Cloning a computation space is similar to creating a continuation. In both cases, a computation state is captured and can be used later in the computation. Be careful of the differences though. A computation space contains many (simple) threads, whereas a continuation captures the state of a single thread. How can a computation space capture the state of many threads? Because the capture is done when the space is stable, and then the threads are all suspended. Another difference is that a continuation can be invoked as many times as you want, but a cloned space can be used only once (if you want to use it again, you have to clone it again).

i would recommend russel and

i recommend russel and norvig's 'artificial intelligence - a modern approach', a book that features detailed introductions to most of the topics you are interested in in it's first few chapters. it is light on theory with emphasis on application and implementation. you might have to consult other references where the book does not fill in, but it provides plenty of those too.

it is one of the most enjoyable scientific books i have ever read, mastering the impossible of staying entertaining in even the more dull areas of the topic.

logic programming and relational dbs

addressing your point re: speed of logic programming languages. I find swi-prolog to be generally fast enough for my purposes. Predicates are indexed, and you do have some control over the indexing, similar to a relational db. However, frequently I have a need for things like query optimisation and database style LIKE text searches. I have my own ad-hoc solution to the former, and in-memory sequence scans for the latter are usually fast enough - but if it would be great if there were more logic programming systems with support for this kind of thing, either as libraries, or preferably built into the engine.

The major win of a RDBMS here isn't the indexing on a single table, it's the optimisation of multi-table joins (together with disk-based storage, and all the other stuff like transactions which you may or may not care about)

On the other hand, I get frustrated with the lack of deductive power of relational databases. The two leading open source DBMSs don't even have support for standard SQL recursive queries, let alone any relational programming language (and no, pl/sql doesn't count, as it's imperative).

It is possible to tightly bind your prolog predicates to tables in a relational db then do some clever query optimisation and gain some benefits of both systems (useful for when part of your database is too big for main memory, and can be outsourced to a RDBMS). I have some code based on Draxler's work to do this. This hybrid solution still isn't ideal.

However, despite the apparent similarities between the two kinds of systems, there are big differences regarding things like ensuring termination of queries. Even so, the theorietic gap isn't that large, and it would be nice if there were more practical systems that extended either technology in the direction of the other. Some of the important research on deductive dbs in the 90s seems to be slowly making it's way into SQL-based technology.

The current interest in semantic web databases may help kickstart this but I haven't been too impressed by existing systems.

Business Rules

I wouldn't say that the techniques aren't popular, but they're not so well known.

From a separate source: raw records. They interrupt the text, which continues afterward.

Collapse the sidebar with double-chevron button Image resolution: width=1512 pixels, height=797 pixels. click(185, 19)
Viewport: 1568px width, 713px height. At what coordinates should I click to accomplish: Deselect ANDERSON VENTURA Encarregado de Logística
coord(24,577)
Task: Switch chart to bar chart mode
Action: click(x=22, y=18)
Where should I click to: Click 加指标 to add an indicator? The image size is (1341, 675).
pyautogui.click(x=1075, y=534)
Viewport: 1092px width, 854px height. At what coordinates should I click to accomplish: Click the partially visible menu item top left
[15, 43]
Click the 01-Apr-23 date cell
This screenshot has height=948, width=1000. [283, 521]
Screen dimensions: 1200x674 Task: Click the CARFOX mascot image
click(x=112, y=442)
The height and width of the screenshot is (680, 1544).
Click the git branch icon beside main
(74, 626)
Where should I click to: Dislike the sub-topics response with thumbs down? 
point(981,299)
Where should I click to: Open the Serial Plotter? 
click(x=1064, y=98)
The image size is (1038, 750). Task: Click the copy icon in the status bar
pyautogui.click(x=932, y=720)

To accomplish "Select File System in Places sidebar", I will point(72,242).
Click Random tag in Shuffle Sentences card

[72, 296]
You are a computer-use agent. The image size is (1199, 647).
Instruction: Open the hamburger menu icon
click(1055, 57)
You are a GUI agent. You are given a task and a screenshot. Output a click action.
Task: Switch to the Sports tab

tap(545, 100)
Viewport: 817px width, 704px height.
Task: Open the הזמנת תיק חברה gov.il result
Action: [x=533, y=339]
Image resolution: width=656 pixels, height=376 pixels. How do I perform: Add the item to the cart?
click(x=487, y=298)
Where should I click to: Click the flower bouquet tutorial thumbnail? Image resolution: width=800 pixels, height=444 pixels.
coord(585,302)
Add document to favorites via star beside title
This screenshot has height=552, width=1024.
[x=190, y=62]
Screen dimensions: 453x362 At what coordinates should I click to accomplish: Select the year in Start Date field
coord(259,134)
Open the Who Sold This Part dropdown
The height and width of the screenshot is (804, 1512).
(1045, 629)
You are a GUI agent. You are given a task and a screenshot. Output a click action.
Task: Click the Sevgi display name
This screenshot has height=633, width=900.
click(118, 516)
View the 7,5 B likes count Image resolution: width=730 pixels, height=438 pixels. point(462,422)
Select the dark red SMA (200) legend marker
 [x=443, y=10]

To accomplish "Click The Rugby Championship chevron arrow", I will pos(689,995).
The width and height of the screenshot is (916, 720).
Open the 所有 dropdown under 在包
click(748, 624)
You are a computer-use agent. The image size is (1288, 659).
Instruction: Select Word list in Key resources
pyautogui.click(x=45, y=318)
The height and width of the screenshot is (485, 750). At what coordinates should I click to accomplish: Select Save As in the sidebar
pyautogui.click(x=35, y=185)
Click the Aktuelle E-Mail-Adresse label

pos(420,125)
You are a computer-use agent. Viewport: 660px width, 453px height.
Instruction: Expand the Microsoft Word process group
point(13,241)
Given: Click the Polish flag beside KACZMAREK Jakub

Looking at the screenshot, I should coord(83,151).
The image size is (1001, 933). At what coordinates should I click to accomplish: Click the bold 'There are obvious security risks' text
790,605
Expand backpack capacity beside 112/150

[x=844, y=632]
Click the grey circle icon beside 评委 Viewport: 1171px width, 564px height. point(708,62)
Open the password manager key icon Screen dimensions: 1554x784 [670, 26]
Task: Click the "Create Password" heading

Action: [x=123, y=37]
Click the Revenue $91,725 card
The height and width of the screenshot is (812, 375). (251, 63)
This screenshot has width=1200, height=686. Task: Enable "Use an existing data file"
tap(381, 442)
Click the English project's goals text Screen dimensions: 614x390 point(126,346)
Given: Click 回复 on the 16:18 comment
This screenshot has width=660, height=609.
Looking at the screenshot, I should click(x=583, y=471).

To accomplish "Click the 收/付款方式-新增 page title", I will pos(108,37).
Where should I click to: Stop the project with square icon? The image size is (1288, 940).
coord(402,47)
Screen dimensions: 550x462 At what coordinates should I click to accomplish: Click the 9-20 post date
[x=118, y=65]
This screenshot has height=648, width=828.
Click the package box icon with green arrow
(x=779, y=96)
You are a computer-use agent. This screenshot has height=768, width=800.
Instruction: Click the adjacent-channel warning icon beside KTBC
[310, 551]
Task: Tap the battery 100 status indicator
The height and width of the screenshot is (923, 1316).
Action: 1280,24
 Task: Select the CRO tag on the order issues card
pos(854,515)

Since releasing ObjectiveCLIPS which is a framework that adds business rules/constraints to CoreData applications on Mac OS X, I've had one serious adopter that actually shipped shrinkwrap that I know of and they had a huge reduction in code and complexity. Lots of folks have downloaded it, but I'm afraid they just aren't "getting it".

There are some resources at the Business Rules Community website that you might look into. People are doing it, but not really talking about it as much as one might hope.